Network plot for visualization of immune cells receptor clonality.
pyNetworkPlot
is a small Python module build over igraph, cairo and matplotlib that creates a Network plot from a sequence dataset. Ideal for clonality analysis of T cell/ B cell receptors (TCR/BRC), but can be extended to any analysis involving frequency of Strings.
pyNetworkPlot
can be used in 3 different ways.
1.1 Installation of packages in requirements.txt
pyNetworkPlot
is tested in Python 3.9 and its dependencies can be pip-installed:
pip install -r requirements.txt
This repository contains a conda definition file env/env.yml
that can create the conda environment:
conda env create -f env.yml
conda activate network
For Linux users, pyNetworkPlot
can be run easily with a Singularity container. The container can be built with the definition file pyNetworkPlot.def
and run as follows:
sudo singularity build pyNetwork.sif containers/pyNetwork.def
./pyNetwork.sif <module_parameters>
pyNetworkPlot
can be used as a command-line tool running pyNetworkPlot.py
By calling the script with the corresponding parameters in the correct environment, the script will save the plot in the location given by the user and in the given format.
./pyNetworkPlot.py in_file out_file --seq_col Sequence --color_col Color --shape_col Shape
--size_col Shape --similarity 0 -custom_color /path/to/file --layout FR
--use-legend
in_file
: string. Path to the DE dataset. The dataset must at least one column with the sequences. Additional columns for color, shape and size are optional.

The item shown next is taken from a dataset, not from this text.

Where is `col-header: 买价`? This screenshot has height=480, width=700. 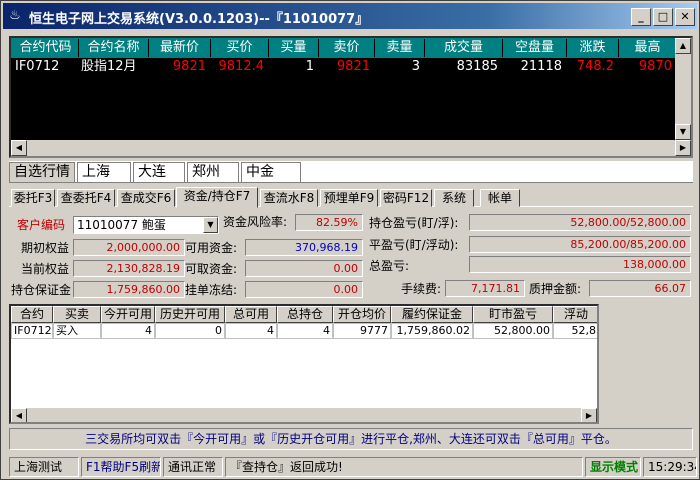
col-header: 买价 is located at coordinates (240, 48).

Sequence | Color | shape |
---|---|---|
GATTACCA | #ff6db6 | 1 |
GATTACAA | #ff6db6 | 2 |
... | ... | ... |
out_path
: string. Path to the file where the plot is going to be saved.seq_col
: string (optional). Name of the column corresponding to the sequence in the dataset. Defaults to 'sequence'.color_col
: string (optional). Name of the column corresponding to the color values in the dataset. Defaults to None.shape_col
: string (optional). Name of the column corresponding to the shape values in the dataset. Defaults to None.size_col
: string (optional). Name of the column corresponding to the size values in the dataset. Defaults to None.similarity
: int (optional). Maximum difference in amino acids between sequences to consider them similar. If non-zero, identical sequences will be plotted red and similar sequences black. Defaults to zero (only plots edges between identical sequences).custom_color
: string. Path to a file mapping elements of color_col to a hex color code. This file has one line per unique value of column color_col. Each line starts with the value, followed by a comma and the hex code for the color corresponding to that value. Defaults to None (use system default colors).layout
: string (optional). Keyword of the drawing algorithm to use. The options are 'FR' (Fruchterman-Reingold), 'DH' (Davidson-Harel), 'GO' (Graphopt), DrL (Dr Layout), LgL (Large Graph Layout) or MDS (Multi-dimensional Scaling). Defaults to 'FR'.use-legend
: flag. Include this flag to include a legend in the figure.